Passage provided:
>> START
Written for and published by Prescott Motorsport.
Images courtesy of DTM Media.
In a race characterized by close racing, but not too many overtakes, long time Mercedes factory driver Dani Juncadella took his maiden victory from Pole Position. Gary Paffett missed out on a podium finish, but still managed to increase his championship lead after a bad day at the office for Paul di Resta.
After qualifying it was Juncadella’s name on top of the list for the very first time. The Spaniard, who’s been with Mercedes in DTM and other (GT-) classes since 2013 with 3rd place at Norisring this year as a best result, drove one superb lap around the track in the hills of Kent to claim his first ever Pole Position. Unfortunately for him, it was Lucas Auer, also in a Mercedes C63, who dived into Paddock Hill Bend towards Druids in first position. Juncadella had way too much wheelspin coming off the line when the red lights turned off, and also lost 2nd place to reigning DTM-champion René Rast in het Audi RS5. After Juncadella came the first of the BMW’s: Farfus, Eng and Glock with first Britain Gary Paffett closely behind in 7th.
Following his successful strategy in previous race at Zandvoort, Rast again made a very early pitstop. This time, he wasn’t the only one, as Glock, Di Resta, Frijns and Spengler followed. One lap later, Wittmann and Mueller also made a very early pitstop, made possible by the low tire wear at the British track.
The early stoppers were helped by an early slow zone to give marshals the opportunity to recover Loïc Duval’s Audi from Druids, after he missed his braking point under pressure from Robin Frijns at Druids.
>> END
Collected material:
>> START
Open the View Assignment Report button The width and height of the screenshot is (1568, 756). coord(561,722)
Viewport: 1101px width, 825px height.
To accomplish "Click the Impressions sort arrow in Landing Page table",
>> END
Given request 1: In the race report, which driver led into Paddock Hill Bend at the start?
Given request 2: From the race report, extract the part that opens with the words containing "Following his successful" and closes with "the British track.".

Written reply 1: Lucas Auer, in a Mercedes C63, led into Paddock Hill Bend.

Written reply 2:
Following his successful strategy in previous race at Zandvoort, Rast again made a very early pitstop. This time, he wasn’t the only one, as Glock, Di Resta, Frijns and Spengler followed. One lap later, Wittmann and Mueller also made a very early pitstop, made possible by the low tire wear at the British track.